Here are five things Millennials should consider when deciding what to do with that excess money:
Start small
You are naturally risk averse and have read too many stories about investments being wiped out overnight by dodgy dealing over which you have no control. Why not consider investigating micro-finance apps? These products take your spare change and invest it on your behalf. When you buy your skinny latte, the product rounds up the cost and invests your change. So, if you spend $3.75 in a store on your debit card, it will put the $1.25 “change” into your investment portfolio. Acorns is the market leader in the US. Stash and Robinhood offer similar small investment options, taking a lot of the brain-work out of playing the markets.
Use employer and government schemes
Most western countries offer tax incentives for pension schemes. In the United States, IRAs and 401k’s offer valuable tax incentives for investors. The UK has ISA’s, among others. Employment pension schemes are an easy and often affordable way of investing money every month. These pensions can be deducted from your gross salary before tax, so the amount invested is significantly more than would be the case if you simply put some of your take-home pay into your savings account. These schemes vary widely from country to country and you will need to do some homework, but in many countries, state saving/pension schemes are guaranteed and carry very little risk.
Start young
The money you invest in your twenties will bring a greater return than the money you invest in later life. Why? Because compound interest generates a profit on these funds, which can then be reinvested and bring more growth. So money that is invested in an IRA, for example, when you’re 25, has the potential to gain interest every year until you retire, multiplying the original investment many times over. By contrast, money that is moved into a savings account will accrue very little and is more likely to depreciate as inflation decreases its real-world value.
Be active
It’s tempting to put a regular amount aside every month and think that that’s all there is to it. While it’s great to have access to funds in the event of an emergency, savings alone won’t cover your retirement. To really succeed at investing, you will have to do some research.

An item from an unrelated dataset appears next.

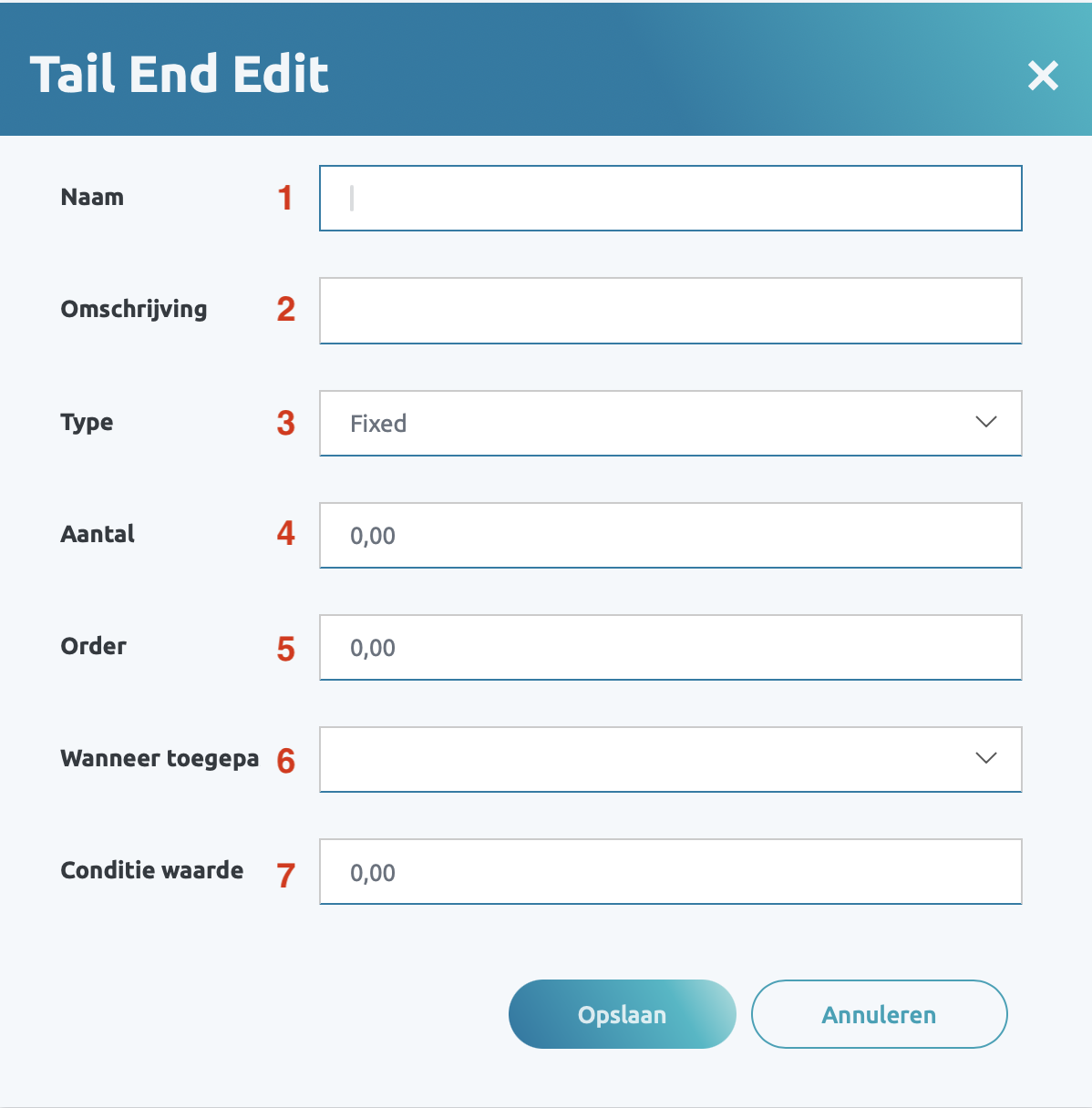Close the Tail End Edit dialog
The height and width of the screenshot is (1108, 1092).
point(1043,75)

Technology is changing how we invest, and there are many more opportunities for high, medium and low-risk investing than ever before. Cryptocurrencies can reap huge rewards but are very risky. A new generation of trading bots can maximize your investments based on algorithms, if you are willing to hand over money to an automated service.
The more traditional investments favored by Generation X and the Baby Boomers are still rewarding and less risky. Investing in stocks and shares can be daunting but there is an increasing number of online and app-based services that will do the legwork for you. New peer-to-peer services are appearing all the time, where you can lend money for interest or invest in small businesses. Once you experience the taste of success, you will start to enjoy moving your money about and seeing your investments flourish.